**Exercise:** Reproduce the items word for word, starting at the first line of the items and ending at the line that contains "pyautogui.click(x=599, y=292)", with both of those lines included.

╭─ Material shown

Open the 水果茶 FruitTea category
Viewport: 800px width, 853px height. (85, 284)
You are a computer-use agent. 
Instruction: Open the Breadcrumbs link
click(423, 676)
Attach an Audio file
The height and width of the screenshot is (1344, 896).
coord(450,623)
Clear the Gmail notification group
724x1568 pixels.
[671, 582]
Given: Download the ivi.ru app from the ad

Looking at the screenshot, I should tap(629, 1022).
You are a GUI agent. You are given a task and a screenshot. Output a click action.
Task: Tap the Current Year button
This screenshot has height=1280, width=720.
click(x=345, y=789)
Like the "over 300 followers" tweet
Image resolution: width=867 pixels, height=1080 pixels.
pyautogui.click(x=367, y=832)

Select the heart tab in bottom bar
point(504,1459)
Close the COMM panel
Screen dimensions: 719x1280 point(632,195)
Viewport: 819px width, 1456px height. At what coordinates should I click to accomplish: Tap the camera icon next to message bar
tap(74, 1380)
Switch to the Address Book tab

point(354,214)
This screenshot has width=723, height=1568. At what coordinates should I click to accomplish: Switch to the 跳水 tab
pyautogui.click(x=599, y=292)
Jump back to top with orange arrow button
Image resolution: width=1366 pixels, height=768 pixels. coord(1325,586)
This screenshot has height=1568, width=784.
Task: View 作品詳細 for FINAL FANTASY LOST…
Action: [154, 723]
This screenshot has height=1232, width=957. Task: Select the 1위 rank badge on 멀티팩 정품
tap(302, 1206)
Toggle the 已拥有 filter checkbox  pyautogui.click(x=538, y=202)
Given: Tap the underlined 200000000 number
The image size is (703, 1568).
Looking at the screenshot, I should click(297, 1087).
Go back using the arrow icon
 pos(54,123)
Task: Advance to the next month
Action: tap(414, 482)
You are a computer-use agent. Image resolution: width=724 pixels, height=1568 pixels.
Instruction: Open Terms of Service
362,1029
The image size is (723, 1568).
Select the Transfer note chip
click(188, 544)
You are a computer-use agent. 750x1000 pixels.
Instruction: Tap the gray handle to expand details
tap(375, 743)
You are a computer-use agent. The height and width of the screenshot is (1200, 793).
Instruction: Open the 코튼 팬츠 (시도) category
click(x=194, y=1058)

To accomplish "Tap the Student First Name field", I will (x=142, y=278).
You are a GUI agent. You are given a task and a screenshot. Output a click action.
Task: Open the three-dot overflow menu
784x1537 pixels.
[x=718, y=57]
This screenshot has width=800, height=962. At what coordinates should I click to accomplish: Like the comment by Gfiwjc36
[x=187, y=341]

╰─

**The response:**
Open the 水果茶 FruitTea category
Viewport: 800px width, 853px height. (85, 284)
You are a computer-use agent. 
Instruction: Open the Breadcrumbs link
click(423, 676)
Attach an Audio file
The height and width of the screenshot is (1344, 896).
coord(450,623)
Clear the Gmail notification group
724x1568 pixels.
[671, 582]
Given: Download the ivi.ru app from the ad

Looking at the screenshot, I should tap(629, 1022).
You are a GUI agent. You are given a task and a screenshot. Output a click action.
Task: Tap the Current Year button
This screenshot has height=1280, width=720.
click(x=345, y=789)
Like the "over 300 followers" tweet
Image resolution: width=867 pixels, height=1080 pixels.
pyautogui.click(x=367, y=832)

Select the heart tab in bottom bar
point(504,1459)
Close the COMM panel
Screen dimensions: 719x1280 point(632,195)
Viewport: 819px width, 1456px height. At what coordinates should I click to accomplish: Tap the camera icon next to message bar
tap(74, 1380)
Switch to the Address Book tab

point(354,214)
This screenshot has width=723, height=1568. At what coordinates should I click to accomplish: Switch to the 跳水 tab
pyautogui.click(x=599, y=292)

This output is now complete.